Generell sind Retrofits schon deshalb nachhaltige Investitionen, weil Firmen dadurch nicht nur die Lebensdauer ihrer Anlage verlängern, sondern auch Effizienzsteigerungen erzielen. Viele Unternehmen haben Programme aufgesetzt, wie sie ihre Emissionen in den kommenden Jahren senken wollen. Sie gehen mit Ressourcen bewusst um und nehmen jedes Glied in der Supply Chain unter die Lupe, um herauszufinden, wo Emissionseinsparungen möglich sind. Dabei gehen sie tief in die Strukturen. Und sie schätzen sehr, dass unsere neuesten Regalbediengeräte oder die KingDrive-Fördertechnik besonders energieeffizient sind.

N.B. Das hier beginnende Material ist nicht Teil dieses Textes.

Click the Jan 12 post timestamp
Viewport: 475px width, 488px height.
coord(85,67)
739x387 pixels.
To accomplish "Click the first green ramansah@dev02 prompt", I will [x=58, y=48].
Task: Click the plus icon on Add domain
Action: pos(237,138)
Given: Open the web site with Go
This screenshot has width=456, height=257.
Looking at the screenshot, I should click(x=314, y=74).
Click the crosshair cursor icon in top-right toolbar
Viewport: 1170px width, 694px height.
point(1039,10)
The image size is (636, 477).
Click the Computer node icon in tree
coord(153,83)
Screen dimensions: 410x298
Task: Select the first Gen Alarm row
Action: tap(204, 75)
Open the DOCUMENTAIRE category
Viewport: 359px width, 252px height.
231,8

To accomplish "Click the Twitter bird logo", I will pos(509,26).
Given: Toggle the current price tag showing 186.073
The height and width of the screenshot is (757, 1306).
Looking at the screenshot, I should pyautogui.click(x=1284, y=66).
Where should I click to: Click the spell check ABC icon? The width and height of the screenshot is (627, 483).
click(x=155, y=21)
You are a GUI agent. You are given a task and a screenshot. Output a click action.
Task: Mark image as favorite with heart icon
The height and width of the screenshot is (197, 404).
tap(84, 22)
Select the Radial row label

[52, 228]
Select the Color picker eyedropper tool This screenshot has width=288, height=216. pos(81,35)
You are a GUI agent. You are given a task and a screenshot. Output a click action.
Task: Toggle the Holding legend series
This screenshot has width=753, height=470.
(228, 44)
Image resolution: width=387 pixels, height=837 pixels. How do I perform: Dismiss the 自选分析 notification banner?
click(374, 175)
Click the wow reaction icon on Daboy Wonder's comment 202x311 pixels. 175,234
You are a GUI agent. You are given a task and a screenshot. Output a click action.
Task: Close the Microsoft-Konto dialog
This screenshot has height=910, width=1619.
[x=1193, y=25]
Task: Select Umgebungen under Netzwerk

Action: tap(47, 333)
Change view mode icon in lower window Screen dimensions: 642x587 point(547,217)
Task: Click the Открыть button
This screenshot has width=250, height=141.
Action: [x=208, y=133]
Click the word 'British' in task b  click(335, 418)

– Was sind die wichtigsten Erfolgsfaktoren für ein Projekt?

Neben erfahrenen Projektmanagern, einem strukturierten Plan und einem Pflichtenheft gehört die Definition von Migrationsschritten sicher zu den Erfolgsfaktoren. Zusätzlich müssen die Mitarbeiter gut geschult werden, damit sie vor Ort mit Menschen zusammenarbeiten können, die den Herzschlag der Anlage spüren. Ein wichtiger Punkt ist auch, den richtigen Zeitpunkt für ein Retrofit zu finden. Sollten Unternehmen glauben, es reiche, darüber nachzudenken, wenn die Anlage am Anschlag läuft, unterliegen sie einem großen Irrtum. Man muss bedenken: Die Vorlaufzeit für ein Projekt beträgt mitunter bis zu einem Jahr. Wie gehen daher bereits dann auf den Kunden zu, wenn die Anlage zu 85 Prozent ausgelastet ist, damit wir gemeinsam eine Lösung entwickeln, die rechtzeitig den gewünschten Nutzen bringt. TGW achtet auch darauf, dass wir Retrofit-Spezialisten ausbilden, die umfassendes Know-how aufbauen. Zudem setzen wir auf Produkte, die speziell für Retrofits entwickelt wurden.

– Ab welcher Investitionssumme startet ein Retrofit?

Es gibt Projekte, die starten bei 50.000€, Großprojekte kosten zum Teil mehrere Millionen. Was man bedenken sollte: Wer beispielsweise am Tag mehrere Millionen Euro Umsatz mit einem Zentrallager macht, für den ist ein einziger Ausfalltag teurer als ein komplettes Retrofitprojekt.

– Herr Dr. Beinhofer, ich bedanke mich für das interessante Interview und wünsche Ihnen weiterhin viel Erfolg.